▸ Task details
The result is the exact lines from the one containing "Task: Add a new group with plus icon" through the final line of the entries; leave out the pictures.

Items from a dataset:
= Beginning of Section =

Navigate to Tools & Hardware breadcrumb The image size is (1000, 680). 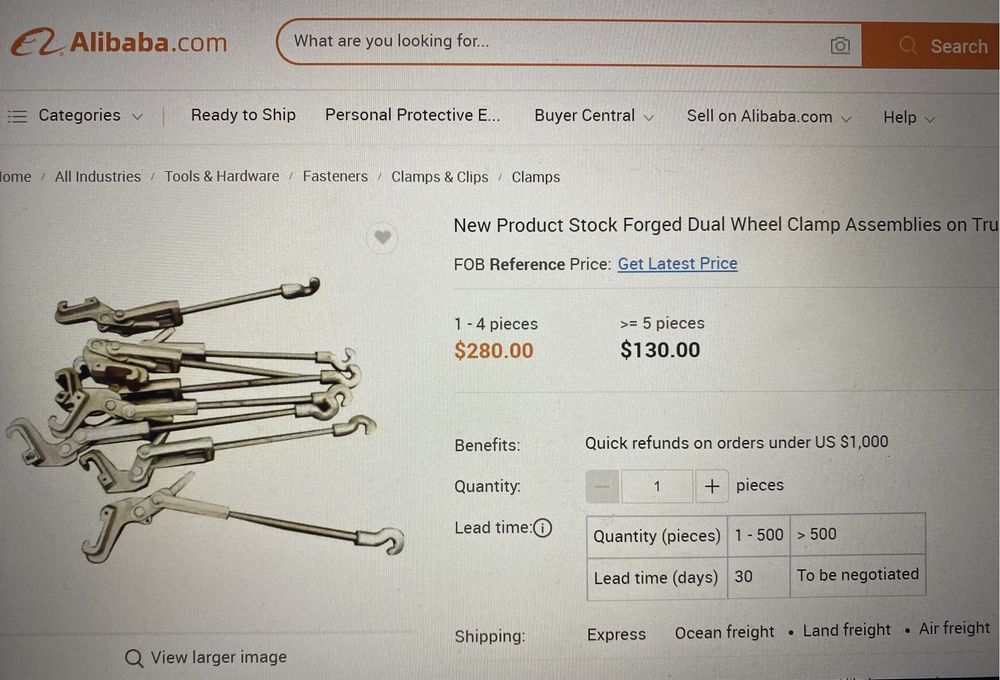pos(222,176)
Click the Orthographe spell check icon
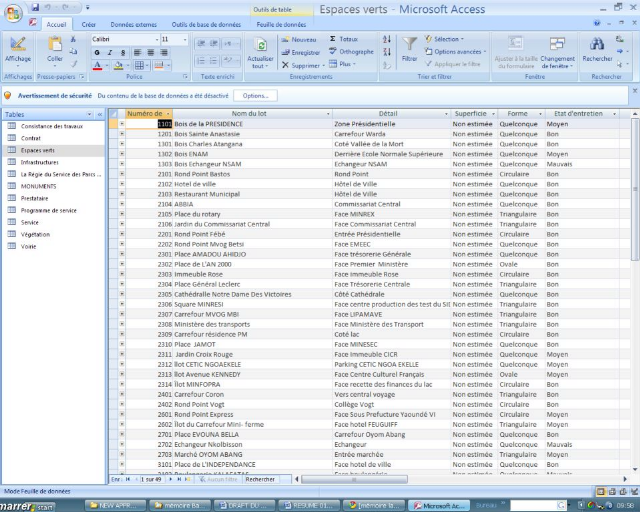640x512 pixels. point(334,52)
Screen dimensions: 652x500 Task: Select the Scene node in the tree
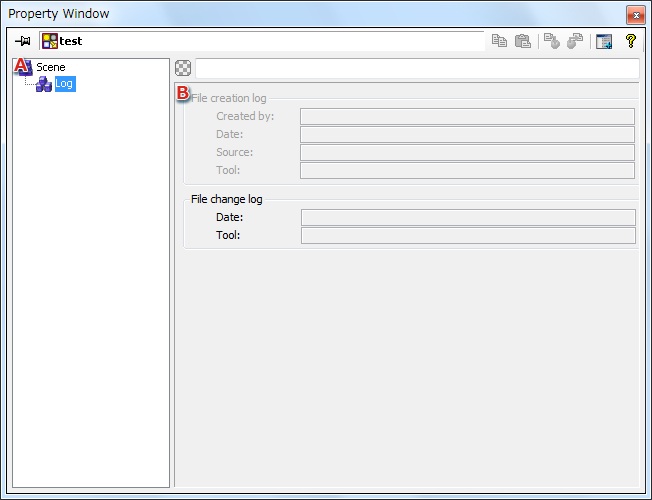pyautogui.click(x=50, y=67)
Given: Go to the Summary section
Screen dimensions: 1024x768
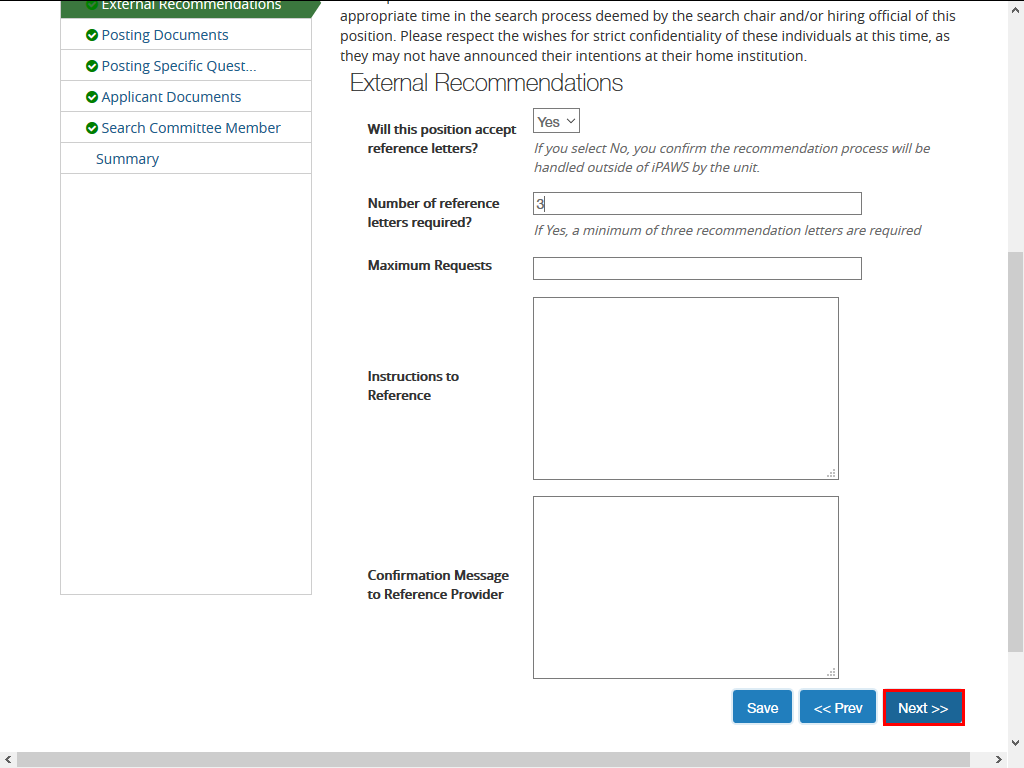Looking at the screenshot, I should [127, 159].
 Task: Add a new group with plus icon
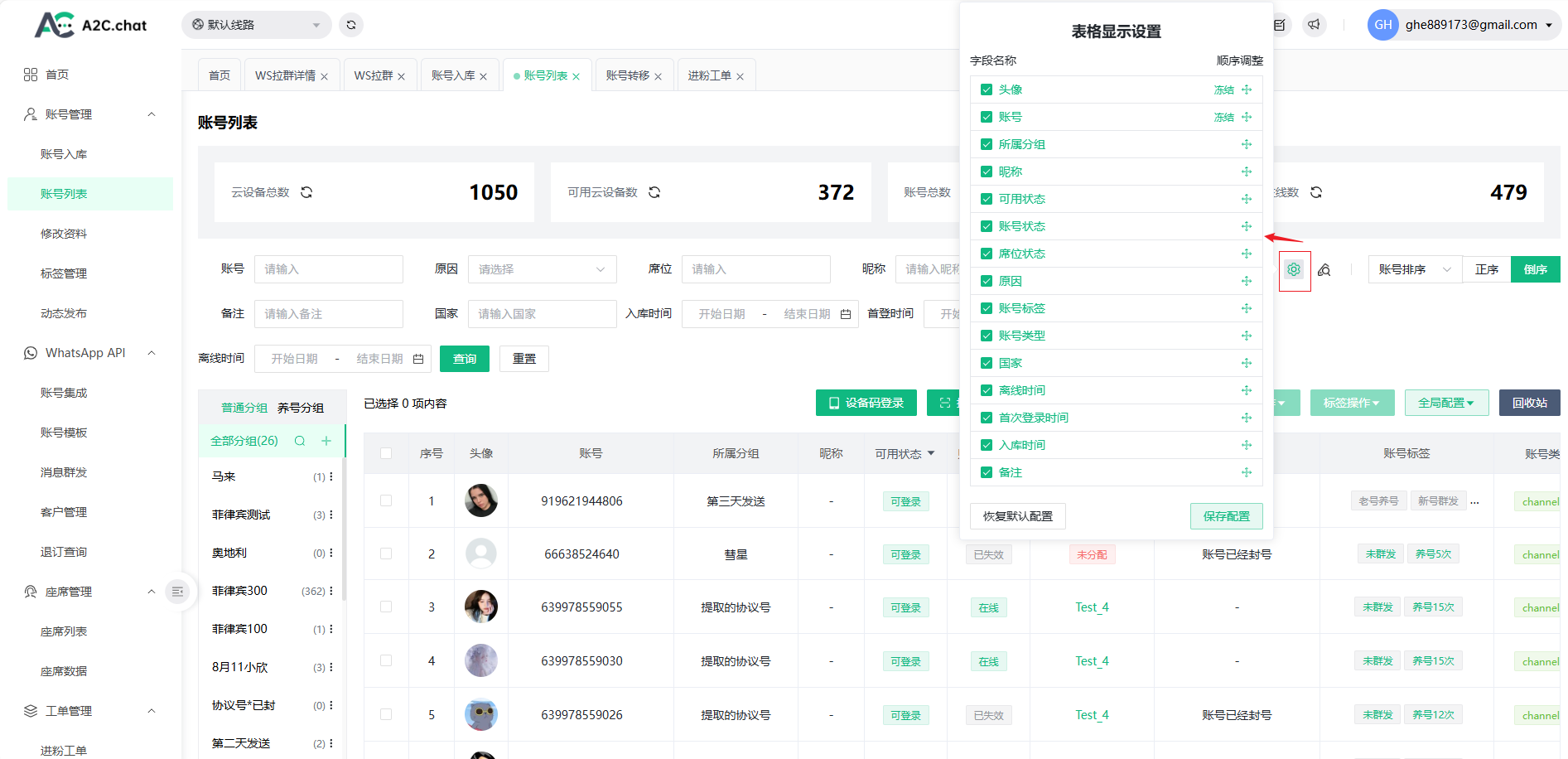[326, 441]
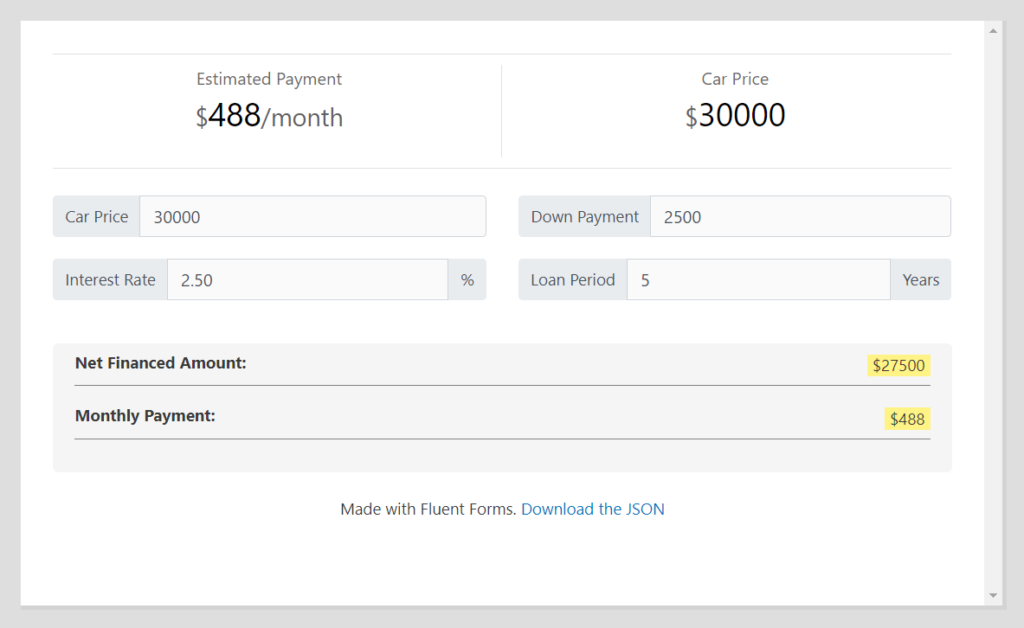
Task: Click the Car Price input field
Action: point(310,216)
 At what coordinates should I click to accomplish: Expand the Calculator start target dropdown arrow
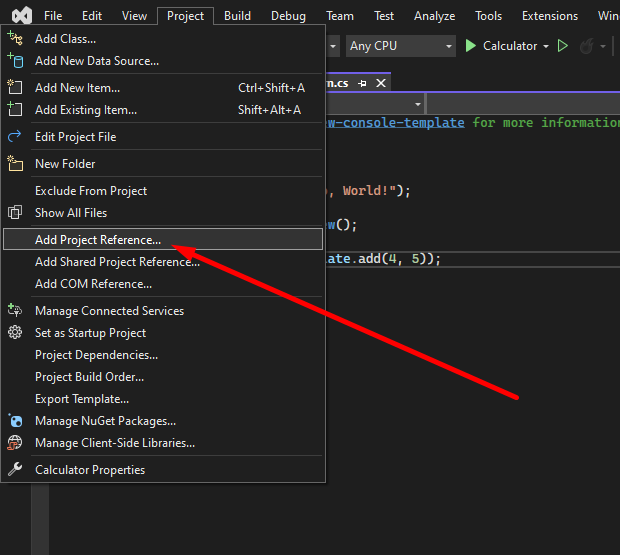[x=546, y=46]
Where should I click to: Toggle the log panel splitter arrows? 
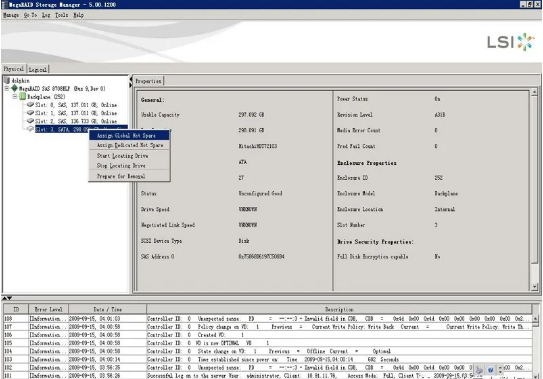tap(7, 298)
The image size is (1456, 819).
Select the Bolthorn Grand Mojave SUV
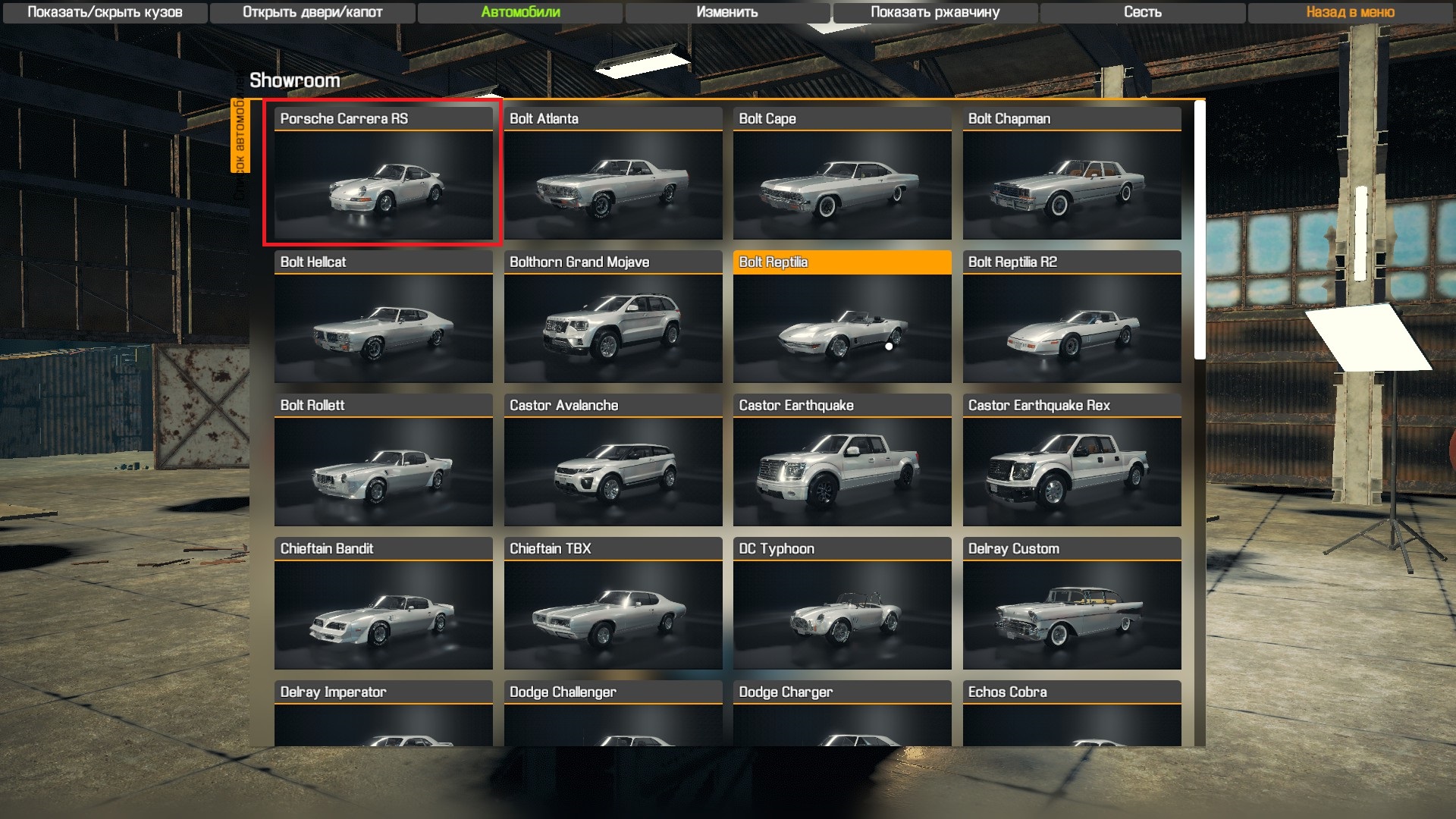[x=613, y=316]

= End of Section =

▸ Worked solution
 Task: Add a new group with plus icon
[326, 441]
Task: Click the Car Price input field
Action: point(310,216)
 At what coordinates should I click to accomplish: Expand the Calculator start target dropdown arrow
[x=546, y=46]
Where should I click to: Toggle the log panel splitter arrows? 
tap(7, 298)
The image size is (1456, 819).
Select the Bolthorn Grand Mojave SUV
[x=613, y=316]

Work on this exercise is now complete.